Forum Moderators: phranque

Message Too Old, No Replies

VERY frequent user - htaccess?

4 seconds per page

         

Bradley

11:28 pm on May 26, 2002 (gmt 0)

10+ Year Member




BACKGROUND
My directory/search engine has 100% static pages (no cgi generated pages) and the links that we provide go directly to the external sites (we don't have cgi counters on the links).

PROBLEM
I have a hunch people are using programs to grab all the URLS contained within my search engine. The hard work I put into find websites are being devoured by other competitors of mine. They are probably scouring links off my site to add to their search engine.

EXAMPLE
This IP address: 64.90.185.82.nyinternet.net is hitting our site every 2 seconds and grabbing just HTML pages (no .js files and gif files are being grabbed). I think it hit all of our pages within our site with 10 minutes - I'm almost sure of that.

NEED HELP - RESOLUTION?
Would I use htaccess to prevent competitors / programs from grabbing all of my pages? How can I prevent certain programs from hitting my site, but making sure Google and other major SEs will successfully visit? Should I develop something that will prevent an IP address from hitting "X" number of pages within "X" seconds? Again, how would this impact google and other major crawling SEs?

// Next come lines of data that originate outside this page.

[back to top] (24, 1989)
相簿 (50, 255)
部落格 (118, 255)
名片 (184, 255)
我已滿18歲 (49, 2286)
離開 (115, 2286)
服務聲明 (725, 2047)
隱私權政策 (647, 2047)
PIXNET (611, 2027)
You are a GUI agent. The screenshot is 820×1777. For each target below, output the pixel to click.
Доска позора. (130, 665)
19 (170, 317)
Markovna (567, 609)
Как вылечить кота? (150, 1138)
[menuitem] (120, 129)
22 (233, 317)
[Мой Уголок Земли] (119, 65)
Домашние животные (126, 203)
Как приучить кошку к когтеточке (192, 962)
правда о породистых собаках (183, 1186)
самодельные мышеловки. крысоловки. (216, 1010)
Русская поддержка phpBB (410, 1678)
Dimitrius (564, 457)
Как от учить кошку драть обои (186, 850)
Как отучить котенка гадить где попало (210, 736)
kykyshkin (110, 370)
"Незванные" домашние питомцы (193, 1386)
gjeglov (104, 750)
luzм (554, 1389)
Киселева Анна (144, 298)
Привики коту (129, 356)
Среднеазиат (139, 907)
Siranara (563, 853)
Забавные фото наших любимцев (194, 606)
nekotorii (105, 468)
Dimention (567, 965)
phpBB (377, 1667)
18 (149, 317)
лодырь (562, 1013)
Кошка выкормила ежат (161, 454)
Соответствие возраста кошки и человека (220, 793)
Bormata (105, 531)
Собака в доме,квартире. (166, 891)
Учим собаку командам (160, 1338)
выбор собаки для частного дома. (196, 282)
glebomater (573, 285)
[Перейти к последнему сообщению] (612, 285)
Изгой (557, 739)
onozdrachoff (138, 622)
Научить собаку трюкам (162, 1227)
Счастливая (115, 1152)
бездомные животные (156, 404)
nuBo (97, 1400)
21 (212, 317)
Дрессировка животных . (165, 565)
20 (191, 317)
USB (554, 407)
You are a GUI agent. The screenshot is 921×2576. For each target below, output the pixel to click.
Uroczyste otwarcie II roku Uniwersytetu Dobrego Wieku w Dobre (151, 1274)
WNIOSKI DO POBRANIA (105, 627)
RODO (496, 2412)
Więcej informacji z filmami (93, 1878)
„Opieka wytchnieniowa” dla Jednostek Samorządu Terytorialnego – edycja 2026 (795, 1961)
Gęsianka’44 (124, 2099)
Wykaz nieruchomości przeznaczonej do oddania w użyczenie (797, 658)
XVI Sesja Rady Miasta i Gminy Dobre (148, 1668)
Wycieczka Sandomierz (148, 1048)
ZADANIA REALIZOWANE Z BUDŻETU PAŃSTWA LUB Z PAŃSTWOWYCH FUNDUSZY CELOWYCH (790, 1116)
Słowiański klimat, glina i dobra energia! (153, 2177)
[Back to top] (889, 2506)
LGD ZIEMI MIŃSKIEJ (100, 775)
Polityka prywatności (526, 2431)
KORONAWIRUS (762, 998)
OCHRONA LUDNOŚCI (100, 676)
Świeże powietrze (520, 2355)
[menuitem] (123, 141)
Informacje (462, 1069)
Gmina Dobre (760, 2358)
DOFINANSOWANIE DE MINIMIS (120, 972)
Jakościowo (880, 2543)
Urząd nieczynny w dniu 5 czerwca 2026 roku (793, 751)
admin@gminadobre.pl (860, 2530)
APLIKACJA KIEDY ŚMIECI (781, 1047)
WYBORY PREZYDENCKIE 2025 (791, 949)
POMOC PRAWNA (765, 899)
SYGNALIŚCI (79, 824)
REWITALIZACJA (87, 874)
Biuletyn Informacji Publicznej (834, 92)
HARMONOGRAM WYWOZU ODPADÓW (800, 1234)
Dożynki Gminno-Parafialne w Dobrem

The second alternative is to turn my static links to external sites into dynamic cgi links. That way these bots would not be able to grab all the links to the external sites, right???

What do you think is better resolution to this problem? How can I protect myself from my competition without protecting myself from Google and the major search engines??? Thanks so much for your help.

Brad

hurlimann

11:33 pm on May 26, 2002 (gmt 0)

10+ Year Member



The second alternative is to turn my static links to external sites into dynamic cgi links. That way these bots would not be able to grab all the links to the external sites, right???

YEs but nor would google et al.

Bradley

11:35 pm on May 26, 2002 (gmt 0)

10+ Year Member



yes, and that is my cocern.....So I wonder if there is something that I can set up at the server level that would prevent competitors from slashing through my site......any thoughts?

When 5 pages within 2 seconds are grabbed - thats some super human reading skills! ;)

hurlimann

11:59 pm on May 26, 2002 (gmt 0)

10+ Year Member



Sorry above me!
U could try flagging any rapid gets, then disallow those that arn't legit se's etc and then allow the se's full access.

Key_Master

12:48 am on May 27, 2002 (gmt 0)

WebmasterWorld Senior Member 10+ Year Member



Two words, Spider Trap. Try the site search for more info. You should be able to find a script that does this pretty easily.

Bradley

3:01 am on May 27, 2002 (gmt 0)

10+ Year Member



Key Master,

Hmmm.....i performed the search and read up on spider traps.........I can tell this spider trap thing isn't for a novice.... (I know nothing very very little about programming - I'm a marketing guy :))

Would anyone be willing to help educate me on how to write a very basic script / htaccess / ??? to block this:

64.90.185.82.nyinternet.net

Or is this well beyond me and should I even try? :) Hopefully there are some newbies out there that are like me and would like to learn alongst side me....

Vishal

3:10 am on May 27, 2002 (gmt 0)

10+ Year Member



Would anyone be willing to help educate me on how to write a very basic script / htaccess / ??? to block this:

64.90.185.82.nyinternet.net

very simple.

In your .htaccess file just add below line

------ below lines -----
deny from 123.123.123.123
deny from nyinternet.net
------ above lines -----

Replace 123.123.123.123 with the IP number you want to block and also remember, you can block as many IP as you wish, just keep on adding more lines like "deny from 123.123.123.123" or "deny from .hostname"

Hope this helps.

Bradley

3:53 am on May 27, 2002 (gmt 0)

10+ Year Member



Well, I don't have a htaccess file to start with, so I'll begin with what i think I need to do first:

1. First create a txt file and then rename it: .htaccess

2. When I upload it to the server, upload it in ASCII form (not binary)

3. I know I have to change the permissions on the file once its on the server (but I don't know exactly to what). Do you know how I should CHMOD it?

wilderness

4:05 am on May 27, 2002 (gmt 0)

WebmasterWorld Senior Member 10+ Year Member Top Contributors Of The Month



Brad,
My ".htacces"
has a chmod value of 644
with a rwrr

hurlimann

8:26 am on May 27, 2002 (gmt 0)

10+ Year Member



If u have no .hta access you could ban from a root.txt file

wilderness

2:09 pm on May 27, 2002 (gmt 0)

WebmasterWorld Senior Member 10+ Year Member Top Contributors Of The Month



<snip>you could ban from a root.txt file>

Hey hurlimann,
"ban" is not really possible with robots.txt. :-(
You can "suggest" to a bot in robots.txt that they don't go where you desire.
Suggestions don't hinder in anyway somebody who doesn't read or have any interest in suggestion.

hurlimann

2:28 pm on May 27, 2002 (gmt 0)

10+ Year Member



Wilderness you are quite correct, I stand corrected ban is not the right world!
Bots, should obey but some don't! :)